-- BEGIN Document extract --

Tag Archives: Vegan

Fake baked beans

1 Feb

It’s not that often – or cool – that people portending to keep food blogs describe the attempt to recreate the flavours of a canned product a lofty goal. But, if this blog is anything, it is not ‘often’.

So it is that this recipe is an endeavour to recreate the amazingly delicious Turkish/Cypriot giant beans you get in cans. While it does take a few more hours than it would to tug at the ring pull and deposit the gloopy blob of beans from a can into a saucepan, it’s infinitely more rewarding (if you’re the kind of person who finds work a reward). Also, it does happily lack the excess salt, oil and probably E numbers lurking in the packaged versions.

Also, we may not always live in such close proximity to Cypriot grocers, so we need to start developing self sufficiency. These giant beans are such a great, heart warming breakfast dish – all pillowy and comforting in their fillingness.Not sure if our liberal use of smoked paprika stops this from being Cypriot, but it tastes pretty fab.

(I swear we do cook things other than breakfast, it’s just that the light is so much nicer in the daytime.)

Giant Turkish/Greek beans (serves 4 – 6)

  • 1 C butter beans (or 2 tins of pre-cooked)
  • 6 C water
  • 2 tins of tomatoes
  • 3 tsp smoked paprika
  • 1/2 red onion, finely chopped
  • 1 TBSP lemon juice
  • 3 – 4 TBSP chopped dill

You can’t really make this on the morning of your breakfast, unless you use canned beans. If you do, use two cans to make this recipe. If you do, skip the next sentence.

Soak beans in water overnight, then boil in water for about an hour. It’s not a glamorous task, but occasionally skimming the scummy froth (mmm!) off the top of the water will ensure the beans are ‘better for your tummy’.

-- END Document extract --

Quote the baked beans recipe text word for word, everything from "It’s not that" down to "the packaged versions.". The lines after this point are not required for anything here.

-- BEGIN Given material --

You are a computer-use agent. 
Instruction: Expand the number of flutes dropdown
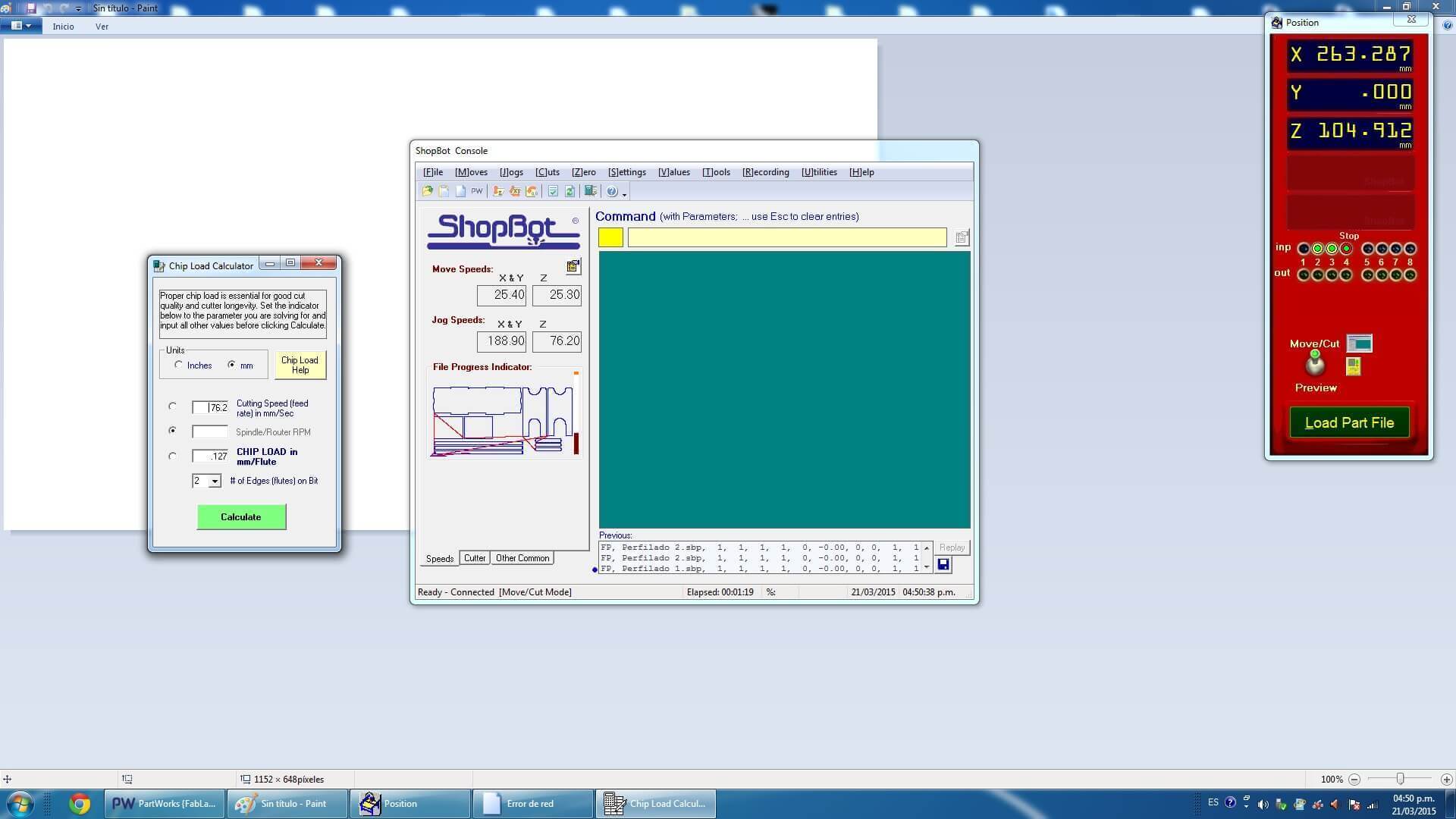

-- END Given material --

▸ **Written solution**:
It’s not that often – or cool – that people portending to keep food blogs describe the attempt to recreate the flavours of a canned product a lofty goal. But, if this blog is anything, it is not ‘often’.

So it is that this recipe is an endeavour to recreate the amazingly delicious Turkish/Cypriot giant beans you get in cans. While it does take a few more hours than it would to tug at the ring pull and deposit the gloopy blob of beans from a can into a saucepan, it’s infinitely more rewarding (if you’re the kind of person who finds work a reward). Also, it does happily lack the excess salt, oil and probably E numbers lurking in the packaged versions.